[The task] If a line in the entries below contains "magasin", copy it.
(Beginning of Exercise input)
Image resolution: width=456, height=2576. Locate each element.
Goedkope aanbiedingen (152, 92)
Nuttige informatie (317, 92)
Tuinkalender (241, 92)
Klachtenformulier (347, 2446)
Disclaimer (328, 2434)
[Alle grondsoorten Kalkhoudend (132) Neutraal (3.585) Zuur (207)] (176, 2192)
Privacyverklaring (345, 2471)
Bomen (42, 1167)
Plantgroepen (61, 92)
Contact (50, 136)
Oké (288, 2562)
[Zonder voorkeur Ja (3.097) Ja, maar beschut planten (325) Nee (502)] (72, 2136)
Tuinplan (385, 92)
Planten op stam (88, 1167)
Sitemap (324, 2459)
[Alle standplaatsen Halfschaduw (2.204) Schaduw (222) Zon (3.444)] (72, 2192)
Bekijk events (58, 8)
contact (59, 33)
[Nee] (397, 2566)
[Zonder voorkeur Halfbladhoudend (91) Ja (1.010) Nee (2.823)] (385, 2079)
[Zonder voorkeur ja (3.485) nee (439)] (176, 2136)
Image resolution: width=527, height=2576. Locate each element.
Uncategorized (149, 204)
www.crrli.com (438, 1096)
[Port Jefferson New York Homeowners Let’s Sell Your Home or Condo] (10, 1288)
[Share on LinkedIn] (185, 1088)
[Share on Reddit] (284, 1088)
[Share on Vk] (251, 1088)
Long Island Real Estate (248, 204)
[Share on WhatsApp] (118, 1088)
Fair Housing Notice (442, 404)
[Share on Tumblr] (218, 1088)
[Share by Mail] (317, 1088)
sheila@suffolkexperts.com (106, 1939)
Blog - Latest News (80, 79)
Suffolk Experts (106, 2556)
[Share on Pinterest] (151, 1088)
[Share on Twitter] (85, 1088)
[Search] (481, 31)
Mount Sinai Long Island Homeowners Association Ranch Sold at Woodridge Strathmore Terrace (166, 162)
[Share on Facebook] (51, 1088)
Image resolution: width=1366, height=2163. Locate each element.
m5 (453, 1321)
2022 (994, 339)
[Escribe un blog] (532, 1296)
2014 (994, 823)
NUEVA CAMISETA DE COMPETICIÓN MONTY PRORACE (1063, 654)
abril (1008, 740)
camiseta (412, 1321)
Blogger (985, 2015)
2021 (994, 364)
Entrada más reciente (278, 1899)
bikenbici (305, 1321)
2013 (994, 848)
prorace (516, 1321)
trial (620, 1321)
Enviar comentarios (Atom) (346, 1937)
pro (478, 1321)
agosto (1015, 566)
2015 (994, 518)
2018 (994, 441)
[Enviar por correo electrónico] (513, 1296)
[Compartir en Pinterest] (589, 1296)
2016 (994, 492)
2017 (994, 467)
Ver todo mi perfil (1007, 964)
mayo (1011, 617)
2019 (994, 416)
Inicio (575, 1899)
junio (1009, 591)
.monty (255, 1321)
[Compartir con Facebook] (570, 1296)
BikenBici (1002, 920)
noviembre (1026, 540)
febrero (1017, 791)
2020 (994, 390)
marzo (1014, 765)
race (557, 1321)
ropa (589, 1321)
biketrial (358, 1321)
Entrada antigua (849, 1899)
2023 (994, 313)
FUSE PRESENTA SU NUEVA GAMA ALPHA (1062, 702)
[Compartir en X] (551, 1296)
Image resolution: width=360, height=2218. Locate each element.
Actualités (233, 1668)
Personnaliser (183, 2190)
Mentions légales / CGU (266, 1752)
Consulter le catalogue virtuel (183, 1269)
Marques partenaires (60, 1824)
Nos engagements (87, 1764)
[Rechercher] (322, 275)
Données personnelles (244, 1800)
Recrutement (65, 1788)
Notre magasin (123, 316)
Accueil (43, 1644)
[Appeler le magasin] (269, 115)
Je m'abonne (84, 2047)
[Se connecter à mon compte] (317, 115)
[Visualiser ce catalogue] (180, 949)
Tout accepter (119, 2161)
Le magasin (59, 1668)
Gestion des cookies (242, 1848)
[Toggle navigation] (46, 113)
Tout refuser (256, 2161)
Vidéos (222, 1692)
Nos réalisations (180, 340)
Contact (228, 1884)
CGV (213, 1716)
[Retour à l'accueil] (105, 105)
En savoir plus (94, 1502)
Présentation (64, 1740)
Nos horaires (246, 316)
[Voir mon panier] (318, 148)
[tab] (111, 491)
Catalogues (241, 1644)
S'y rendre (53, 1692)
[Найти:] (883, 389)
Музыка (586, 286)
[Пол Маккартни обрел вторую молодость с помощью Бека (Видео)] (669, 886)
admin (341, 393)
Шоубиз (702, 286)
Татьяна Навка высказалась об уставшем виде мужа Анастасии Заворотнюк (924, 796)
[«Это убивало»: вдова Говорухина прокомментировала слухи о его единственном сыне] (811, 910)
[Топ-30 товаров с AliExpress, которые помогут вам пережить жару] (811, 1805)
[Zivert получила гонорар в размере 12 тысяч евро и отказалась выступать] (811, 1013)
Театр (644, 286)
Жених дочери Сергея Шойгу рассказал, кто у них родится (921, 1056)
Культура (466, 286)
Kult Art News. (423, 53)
(End of Exercise input)
[Answer]
Notre magasin (123, 316)
[Appeler le magasin] (269, 115)
Le magasin (59, 1668)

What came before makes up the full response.